Sebelumnya, Kementerian Energi dan Sumber Daya Mineral (ESDM) melaporkan realisasi investasi pada sektor energi baru terbarukan dan konservasi energi (EBTKE) baru mencapai US$0,67 miliar hingga Juni 2022. Torehan itu sekitar 16,9 persen dari target investasi yang dipatok mencapai US$3,97 miliar pada tahun ini.
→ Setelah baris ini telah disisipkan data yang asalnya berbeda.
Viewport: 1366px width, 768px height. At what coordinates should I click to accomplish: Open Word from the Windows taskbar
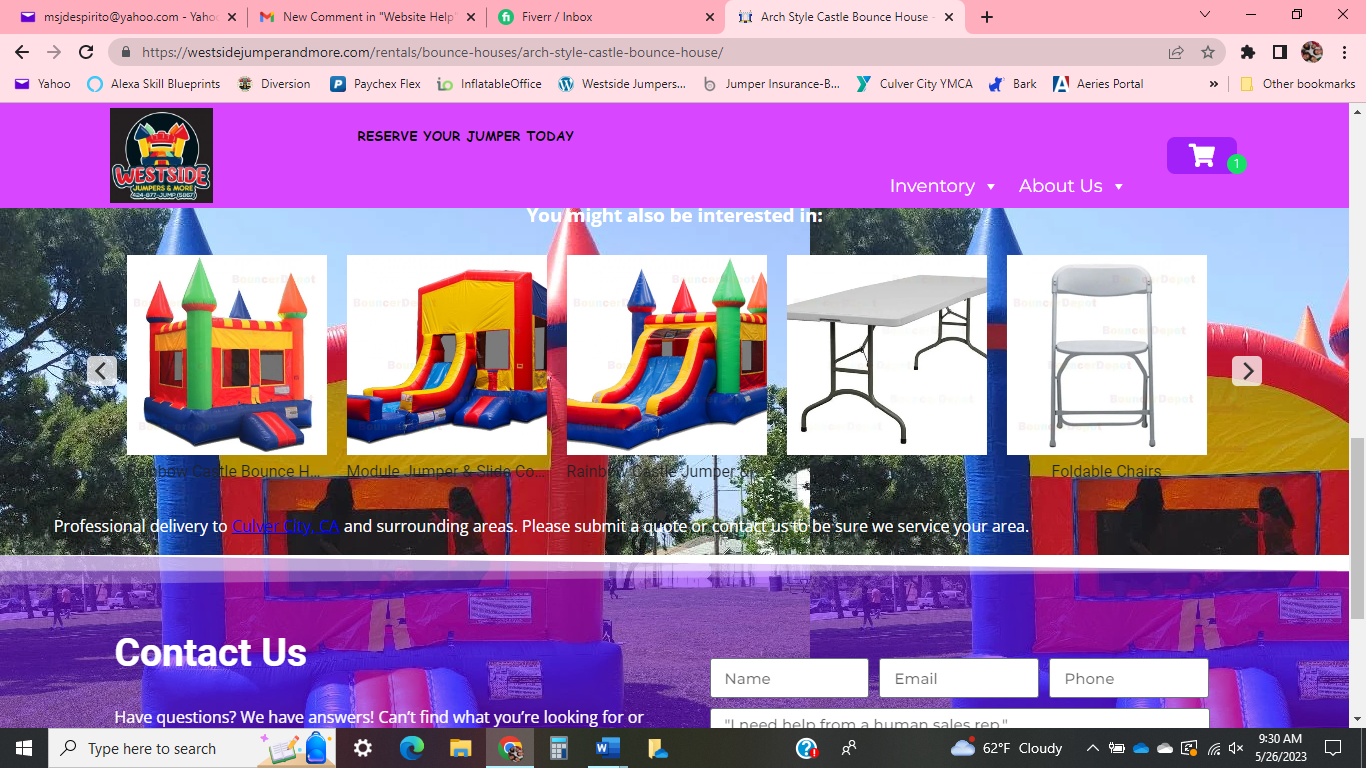608,748
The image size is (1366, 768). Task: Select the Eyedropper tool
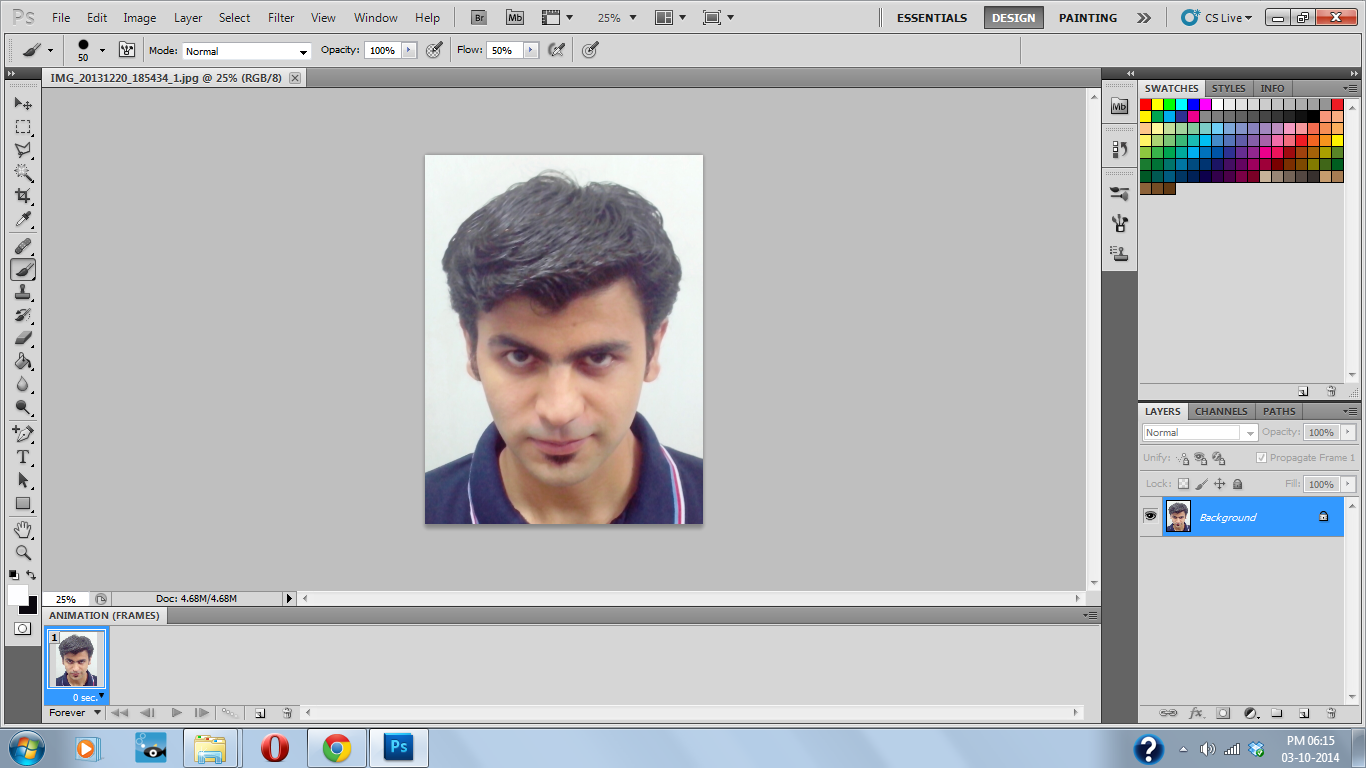pos(22,220)
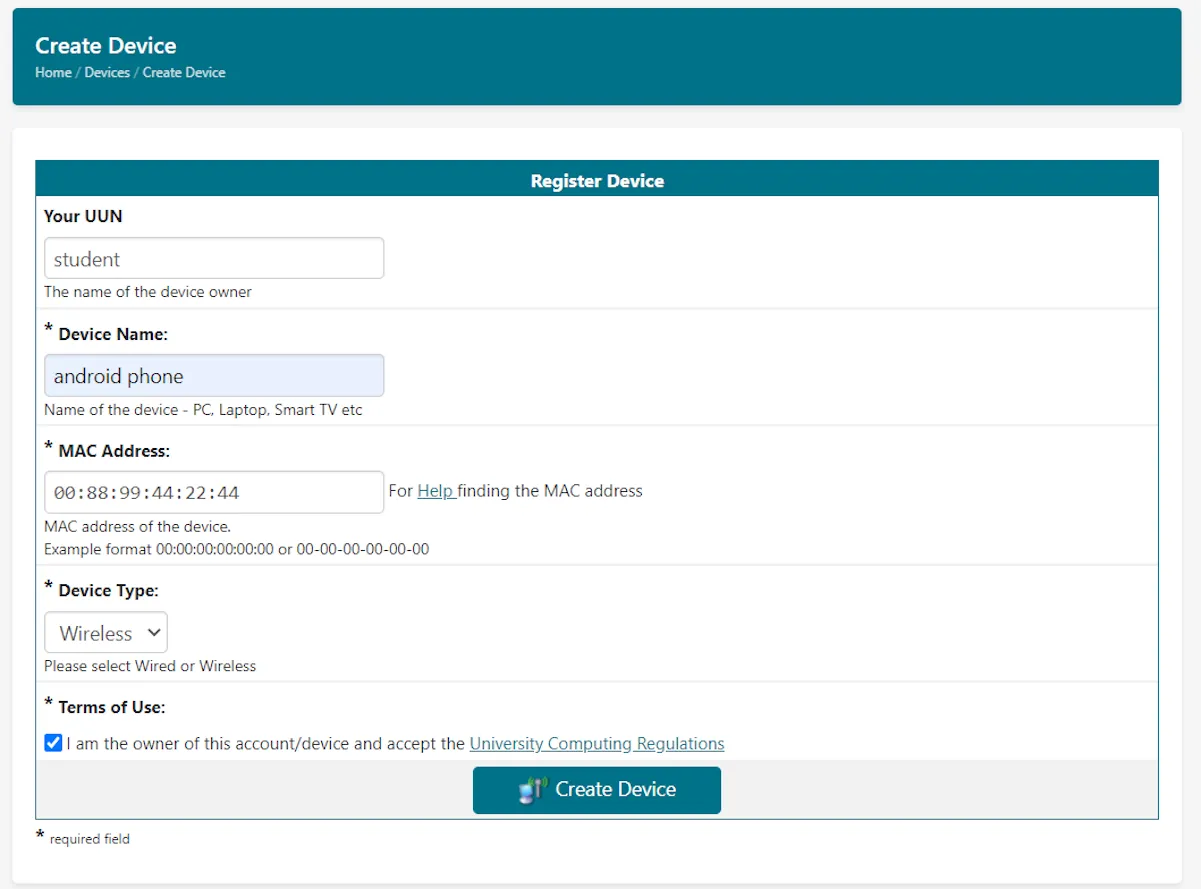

Direktur Jenderal Energi Baru, Terbarukan dan Konservasi Energi (EBTKE) Dadan Kusdiana mengatakan rendahnya torehan investasi itu disebabkan karena program pembangkit listrik tenaga surya (PLTS) yang belum dapat berjalan optimal. Selain itu, Dadan mengatakan, dampak pandemi Covid-19 juga masih mengoreksi rencana investasi pada program pengembangan energi berkelanjutan tersebut.
“Program PLTS Atap yang belum bisa berjalan dengan baik, masih ada beberapa isu antara lain terkait besaran kapasitas PLTS Atap yang bisa dipasang, yang masih dicari titik temu-nya dengan PLN,” kata Dadan kepada Bisnis, Selasa (28/6/2022).
Berdasarkan data milik Kementerian ESDM per Juni 2022, capaian investasi sektor Bioenergi yang terdiri dari PLT Bioenergi dan Pabrik Biodiesel sebesar sekitar US$36 juta atau 22,2 persen dari total target investasi yang dipatok US$162 juta.
Sementara itu, capaian investasi PLT Panas Bumi berada di angka US$251 juta atau 26,5 persen dari keseluruhan target investasi yang diharapkan mencapai di angka US$947 juta.
Adapun, torehan investasi untuk PLT Aneka EBT yang terdiri dari PLTA, PLTM, PLTMH, PLTS Atap dan PLTS sebesar sekitar US$379 juta atau 13,3 persen dari total target investasi di 2022 yang sebesar US$2,86 miliar.